Representative snapshots of the Rha–C10-C10 monolayer at the oil–water interface for three different surface concentration.

Figure 12.

Thickness of the nonionic and anionic monolayers at the oil–water interface as a function of SAPM.

Mass Density Profiles.

To gain insights into the monolayer structures, we analyzed the density profiles of the surfactant monolayers over the last 10 ns of the simulations. The profiles of the monolayer corresponding to SAPM = 82 Ų is provided in Figure 13. The figure shows that the densities of decane and water phases approach the bulk densities of decane and water, respectively. Therefore, the two resulting interfaces are independent of each other. The density profiles of nonionic and anionic monolayers look similar. The notable difference is the distribution of the rhamnose ring, which is much wider in the anionic monolayer. This could be due to the hydrophobic interactions between alkyl chains and decane molecules pulling the rhamnose ring in one direction, and the ionic interactions between the carboxylic group and sodium ions pulling the rhamnose ring in the opposite direction. This could probably be a consequence of the strong desire of the methyl group at the sixth position on the rhamnose ring to want to be near the decane molecules. It should be noted that rhamnose is one of the most hydrophobic sugars. These two interactions make the density profile of the rhamnose ring much wider compared to the nonionic monolayer. Density profiles of other components look similar to the air–water interface density profiles. The carboxylic headgroup of all of the Rha–C10-C10 are always found entirely within the water phase similar to the air–water profile.

Figure 13.

Mass density profiles of (a) nonionic and (b) anionic Rha–C10-C10 oil–water interface systems. (b) A closer look into the mass density of (c) nonionic and (d) anionic Rha–C10-C10 monolayers.

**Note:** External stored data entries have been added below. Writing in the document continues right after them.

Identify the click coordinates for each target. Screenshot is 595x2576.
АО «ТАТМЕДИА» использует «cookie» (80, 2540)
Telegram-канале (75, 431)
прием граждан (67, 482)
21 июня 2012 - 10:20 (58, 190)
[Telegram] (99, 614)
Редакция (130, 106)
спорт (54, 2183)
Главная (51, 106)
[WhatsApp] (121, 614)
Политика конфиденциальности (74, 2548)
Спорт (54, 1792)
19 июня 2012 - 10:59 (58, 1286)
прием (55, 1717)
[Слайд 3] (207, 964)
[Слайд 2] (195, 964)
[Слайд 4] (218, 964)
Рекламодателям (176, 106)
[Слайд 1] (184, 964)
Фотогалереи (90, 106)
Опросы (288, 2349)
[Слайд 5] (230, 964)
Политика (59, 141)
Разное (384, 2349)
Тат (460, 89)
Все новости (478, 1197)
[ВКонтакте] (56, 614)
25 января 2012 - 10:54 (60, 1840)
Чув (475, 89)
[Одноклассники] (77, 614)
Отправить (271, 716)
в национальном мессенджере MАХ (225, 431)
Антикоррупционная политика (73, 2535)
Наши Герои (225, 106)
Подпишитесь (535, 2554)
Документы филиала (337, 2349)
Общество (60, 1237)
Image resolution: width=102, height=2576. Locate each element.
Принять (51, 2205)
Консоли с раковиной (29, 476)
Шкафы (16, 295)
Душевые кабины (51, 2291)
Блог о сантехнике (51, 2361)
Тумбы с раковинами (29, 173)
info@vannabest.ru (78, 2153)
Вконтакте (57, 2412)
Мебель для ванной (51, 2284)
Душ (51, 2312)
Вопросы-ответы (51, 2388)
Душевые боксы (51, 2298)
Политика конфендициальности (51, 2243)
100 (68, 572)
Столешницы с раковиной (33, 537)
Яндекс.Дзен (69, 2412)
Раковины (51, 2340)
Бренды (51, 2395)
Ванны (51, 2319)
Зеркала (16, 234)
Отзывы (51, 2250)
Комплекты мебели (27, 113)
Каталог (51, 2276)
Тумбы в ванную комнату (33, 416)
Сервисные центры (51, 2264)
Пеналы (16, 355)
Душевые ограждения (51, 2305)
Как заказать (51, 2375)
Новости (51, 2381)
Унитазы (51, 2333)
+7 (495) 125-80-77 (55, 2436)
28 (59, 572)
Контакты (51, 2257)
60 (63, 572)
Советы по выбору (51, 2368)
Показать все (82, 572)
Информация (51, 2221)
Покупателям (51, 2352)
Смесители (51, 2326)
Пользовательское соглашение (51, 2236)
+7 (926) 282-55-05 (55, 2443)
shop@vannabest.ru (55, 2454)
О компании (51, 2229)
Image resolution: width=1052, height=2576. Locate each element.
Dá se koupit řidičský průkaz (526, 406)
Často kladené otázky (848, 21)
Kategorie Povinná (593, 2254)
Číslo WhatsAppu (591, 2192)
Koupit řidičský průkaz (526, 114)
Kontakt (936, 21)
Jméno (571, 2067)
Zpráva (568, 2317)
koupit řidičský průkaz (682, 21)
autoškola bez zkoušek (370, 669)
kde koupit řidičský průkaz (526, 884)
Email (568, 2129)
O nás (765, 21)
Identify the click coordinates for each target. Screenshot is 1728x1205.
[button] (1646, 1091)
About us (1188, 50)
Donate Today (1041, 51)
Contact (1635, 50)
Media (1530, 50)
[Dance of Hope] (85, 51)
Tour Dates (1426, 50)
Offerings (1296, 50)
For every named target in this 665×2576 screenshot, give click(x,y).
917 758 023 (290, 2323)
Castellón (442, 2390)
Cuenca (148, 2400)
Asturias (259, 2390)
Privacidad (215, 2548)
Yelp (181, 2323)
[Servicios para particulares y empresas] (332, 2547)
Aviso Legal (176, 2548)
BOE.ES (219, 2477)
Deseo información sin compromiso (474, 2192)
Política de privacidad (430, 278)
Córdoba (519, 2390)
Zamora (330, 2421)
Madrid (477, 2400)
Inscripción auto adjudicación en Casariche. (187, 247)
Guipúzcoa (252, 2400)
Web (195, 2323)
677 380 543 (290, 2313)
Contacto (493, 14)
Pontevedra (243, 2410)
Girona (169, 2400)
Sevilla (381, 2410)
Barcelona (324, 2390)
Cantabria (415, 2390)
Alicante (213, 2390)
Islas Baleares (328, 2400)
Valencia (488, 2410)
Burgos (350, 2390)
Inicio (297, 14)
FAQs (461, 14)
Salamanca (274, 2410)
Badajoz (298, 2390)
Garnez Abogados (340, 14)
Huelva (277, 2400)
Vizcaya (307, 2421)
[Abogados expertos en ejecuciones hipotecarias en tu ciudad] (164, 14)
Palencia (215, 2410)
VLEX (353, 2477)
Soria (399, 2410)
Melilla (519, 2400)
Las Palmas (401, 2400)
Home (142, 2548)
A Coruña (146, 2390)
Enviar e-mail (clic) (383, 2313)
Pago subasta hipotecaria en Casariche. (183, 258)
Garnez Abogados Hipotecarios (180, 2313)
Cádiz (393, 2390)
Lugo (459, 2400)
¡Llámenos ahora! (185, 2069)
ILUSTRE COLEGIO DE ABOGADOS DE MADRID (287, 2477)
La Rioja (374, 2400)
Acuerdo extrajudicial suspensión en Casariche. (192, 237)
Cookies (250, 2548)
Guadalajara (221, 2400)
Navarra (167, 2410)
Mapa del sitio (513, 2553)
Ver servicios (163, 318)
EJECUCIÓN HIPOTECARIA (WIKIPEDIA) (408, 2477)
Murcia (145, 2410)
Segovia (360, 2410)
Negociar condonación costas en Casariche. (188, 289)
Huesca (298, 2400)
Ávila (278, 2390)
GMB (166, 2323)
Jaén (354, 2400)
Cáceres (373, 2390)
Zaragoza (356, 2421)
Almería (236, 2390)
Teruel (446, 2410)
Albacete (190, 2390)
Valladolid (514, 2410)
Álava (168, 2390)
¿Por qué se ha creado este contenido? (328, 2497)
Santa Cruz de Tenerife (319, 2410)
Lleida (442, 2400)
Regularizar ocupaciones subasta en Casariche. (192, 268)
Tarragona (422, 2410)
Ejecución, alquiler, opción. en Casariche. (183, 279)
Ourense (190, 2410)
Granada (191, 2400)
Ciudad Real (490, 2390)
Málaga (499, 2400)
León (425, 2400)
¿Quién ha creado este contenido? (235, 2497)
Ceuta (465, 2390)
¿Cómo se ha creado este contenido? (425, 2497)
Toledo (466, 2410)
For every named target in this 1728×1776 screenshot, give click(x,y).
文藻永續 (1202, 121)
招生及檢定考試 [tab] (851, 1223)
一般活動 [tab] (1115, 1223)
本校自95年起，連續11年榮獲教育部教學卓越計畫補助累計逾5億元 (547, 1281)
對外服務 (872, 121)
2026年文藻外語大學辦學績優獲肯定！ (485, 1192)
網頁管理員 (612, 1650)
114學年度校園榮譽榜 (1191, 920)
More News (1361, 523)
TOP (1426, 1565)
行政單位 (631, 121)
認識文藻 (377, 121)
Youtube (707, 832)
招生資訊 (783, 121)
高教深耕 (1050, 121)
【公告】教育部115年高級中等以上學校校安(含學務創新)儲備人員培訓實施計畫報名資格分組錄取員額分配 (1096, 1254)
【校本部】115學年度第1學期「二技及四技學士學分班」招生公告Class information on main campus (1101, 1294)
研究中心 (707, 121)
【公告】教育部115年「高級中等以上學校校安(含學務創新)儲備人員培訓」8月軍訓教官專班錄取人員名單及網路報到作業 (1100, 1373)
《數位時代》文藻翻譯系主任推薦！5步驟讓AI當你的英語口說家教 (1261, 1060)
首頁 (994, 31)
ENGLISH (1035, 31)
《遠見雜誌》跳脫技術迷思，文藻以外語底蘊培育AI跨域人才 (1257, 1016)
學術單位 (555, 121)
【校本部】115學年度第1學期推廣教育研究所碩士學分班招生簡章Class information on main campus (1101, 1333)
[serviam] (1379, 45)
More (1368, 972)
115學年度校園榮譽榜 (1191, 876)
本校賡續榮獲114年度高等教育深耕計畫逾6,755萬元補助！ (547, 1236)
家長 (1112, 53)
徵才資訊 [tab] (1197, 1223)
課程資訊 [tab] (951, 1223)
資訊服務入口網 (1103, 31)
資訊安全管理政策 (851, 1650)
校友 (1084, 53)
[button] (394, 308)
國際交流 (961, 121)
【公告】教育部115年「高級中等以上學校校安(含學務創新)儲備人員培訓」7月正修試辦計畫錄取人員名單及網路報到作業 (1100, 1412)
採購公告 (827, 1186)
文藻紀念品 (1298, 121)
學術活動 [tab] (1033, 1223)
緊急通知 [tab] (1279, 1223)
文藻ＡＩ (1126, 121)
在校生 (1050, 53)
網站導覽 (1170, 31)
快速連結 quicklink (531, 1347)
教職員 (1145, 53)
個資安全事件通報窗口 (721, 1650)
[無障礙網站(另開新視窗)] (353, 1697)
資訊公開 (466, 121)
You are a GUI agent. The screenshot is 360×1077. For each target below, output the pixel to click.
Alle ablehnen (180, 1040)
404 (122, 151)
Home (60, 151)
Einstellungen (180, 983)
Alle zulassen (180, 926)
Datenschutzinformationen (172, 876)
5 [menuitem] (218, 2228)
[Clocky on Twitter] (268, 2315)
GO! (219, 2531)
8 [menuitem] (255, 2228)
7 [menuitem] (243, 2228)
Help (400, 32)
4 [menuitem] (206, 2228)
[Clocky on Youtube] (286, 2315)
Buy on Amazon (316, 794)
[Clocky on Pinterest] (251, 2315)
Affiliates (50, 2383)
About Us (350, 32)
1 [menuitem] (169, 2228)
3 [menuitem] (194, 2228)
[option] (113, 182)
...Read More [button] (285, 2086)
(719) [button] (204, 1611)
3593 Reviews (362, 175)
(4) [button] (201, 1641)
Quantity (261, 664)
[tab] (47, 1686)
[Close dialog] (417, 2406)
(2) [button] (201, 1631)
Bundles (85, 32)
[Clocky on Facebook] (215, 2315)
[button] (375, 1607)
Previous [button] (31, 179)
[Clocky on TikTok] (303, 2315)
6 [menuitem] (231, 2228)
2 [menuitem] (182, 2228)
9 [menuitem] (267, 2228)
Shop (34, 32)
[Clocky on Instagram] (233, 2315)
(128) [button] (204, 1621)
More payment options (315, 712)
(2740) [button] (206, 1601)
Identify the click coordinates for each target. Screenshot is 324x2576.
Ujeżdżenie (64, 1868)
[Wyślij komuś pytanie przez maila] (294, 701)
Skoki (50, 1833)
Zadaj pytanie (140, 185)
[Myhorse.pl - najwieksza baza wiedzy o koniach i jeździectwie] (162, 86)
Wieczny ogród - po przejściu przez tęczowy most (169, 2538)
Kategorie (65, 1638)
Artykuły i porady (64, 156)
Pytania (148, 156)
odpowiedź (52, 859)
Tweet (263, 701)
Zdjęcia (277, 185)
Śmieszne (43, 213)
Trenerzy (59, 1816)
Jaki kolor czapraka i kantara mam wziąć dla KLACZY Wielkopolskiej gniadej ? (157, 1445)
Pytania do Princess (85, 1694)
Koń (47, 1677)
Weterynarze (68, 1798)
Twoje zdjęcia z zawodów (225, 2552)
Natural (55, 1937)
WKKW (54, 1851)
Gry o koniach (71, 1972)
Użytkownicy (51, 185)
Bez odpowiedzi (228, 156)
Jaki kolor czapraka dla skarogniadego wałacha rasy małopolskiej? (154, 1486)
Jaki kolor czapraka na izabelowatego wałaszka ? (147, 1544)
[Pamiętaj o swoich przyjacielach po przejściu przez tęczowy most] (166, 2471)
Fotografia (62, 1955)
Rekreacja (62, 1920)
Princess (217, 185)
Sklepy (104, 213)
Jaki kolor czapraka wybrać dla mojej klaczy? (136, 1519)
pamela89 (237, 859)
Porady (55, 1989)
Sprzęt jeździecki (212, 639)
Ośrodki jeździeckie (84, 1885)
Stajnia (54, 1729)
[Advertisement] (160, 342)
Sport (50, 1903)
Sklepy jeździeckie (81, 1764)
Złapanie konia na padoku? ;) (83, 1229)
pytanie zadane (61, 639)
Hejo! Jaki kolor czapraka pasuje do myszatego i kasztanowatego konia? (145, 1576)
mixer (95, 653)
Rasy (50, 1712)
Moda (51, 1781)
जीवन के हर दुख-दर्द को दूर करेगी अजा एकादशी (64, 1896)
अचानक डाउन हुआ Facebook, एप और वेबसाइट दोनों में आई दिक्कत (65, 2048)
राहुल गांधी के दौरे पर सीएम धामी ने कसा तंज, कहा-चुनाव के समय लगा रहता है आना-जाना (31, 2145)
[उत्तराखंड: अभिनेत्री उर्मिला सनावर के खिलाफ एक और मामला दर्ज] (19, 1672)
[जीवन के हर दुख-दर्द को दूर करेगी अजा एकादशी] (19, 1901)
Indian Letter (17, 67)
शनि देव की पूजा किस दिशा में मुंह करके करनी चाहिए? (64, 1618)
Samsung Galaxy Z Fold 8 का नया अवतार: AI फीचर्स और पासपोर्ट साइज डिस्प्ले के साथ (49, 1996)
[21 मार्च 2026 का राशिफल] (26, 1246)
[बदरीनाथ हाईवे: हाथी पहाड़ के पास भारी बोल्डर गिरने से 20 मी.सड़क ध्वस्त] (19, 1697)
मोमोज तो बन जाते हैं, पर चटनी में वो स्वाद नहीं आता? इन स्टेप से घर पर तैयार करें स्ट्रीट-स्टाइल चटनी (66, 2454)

Headgroup Conformation and Hydrogen Bond Occupancy.

The headgroup conformations and hydrogen bond occupancy of the monolayers are presented in Figure 14. As we can see from the figure, the structural properties of the monolayer at the oil–water interface are very much similar to the air–water interface and bilayer structure in bulk water. Nonionic Rha–C10-C10 prefers two major headgroup conformations, while the anionic Rha–C10-C10 prefers a single conformation. The hydrogen bonding occupancy is less than 50% for nonionic Rha–C10-C10, and it is more than 50% and even higher than 100% in some cases. These observations show that the structural properties of nonionic and anionic Rha–C10-C10 are not affected by the different interfaces or bulk water.

Figure 14.

Headgroup conformations and hydrogen bond occupancy of nonionic and anionic Rha–C10-C10 at the oil–water interface.

CONCLUSIONS

Understanding the effect of the surfactant structure on interfacial properties is of great scientific and industrial interest. Rhamnolipids are important biosurfactants on which extensive experimental research work has been carried out, and it is equally important that theoretical studies be carried out to complement the results and provide vital structural information. In this study, we have investigated the aggregation properties of anionic and nonionic Rha–C10-C10 at the air–water and oil–water interfaces. We have characterized the interfacial structures and their properties in details using MD simulations to elucidate the differential aggregation behavior observed in experiment. These calculations rationalize the drastically different experimental values for SAPM for nonionic and anionic rhamnolipids and suggest that simple, complete surface coverage calculations do not always yield all explanations of experimental results.